» **Exercise brief**:
Quote the lines of the data below verbatim, beginning at the line that contains "You are a GUI" and ending at the last line, both included, and excluding pictures.
═════ Input data ═════
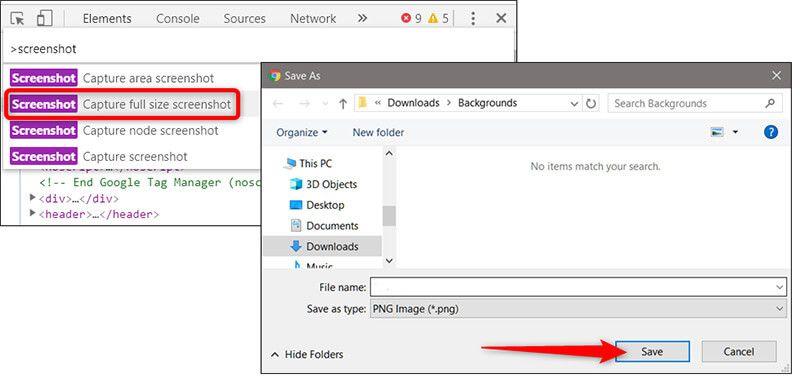
Task: Click the File name input field
Action: [579, 287]
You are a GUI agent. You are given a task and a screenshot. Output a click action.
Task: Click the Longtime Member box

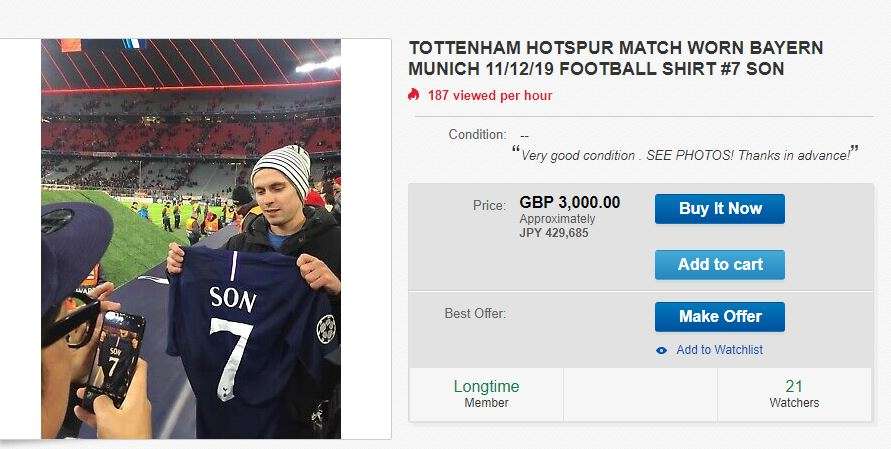(486, 394)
═════
» **Worked solution**:
You are a GUI agent. You are given a task and a screenshot. Output a click action.
Task: Click the Longtime Member box

(486, 394)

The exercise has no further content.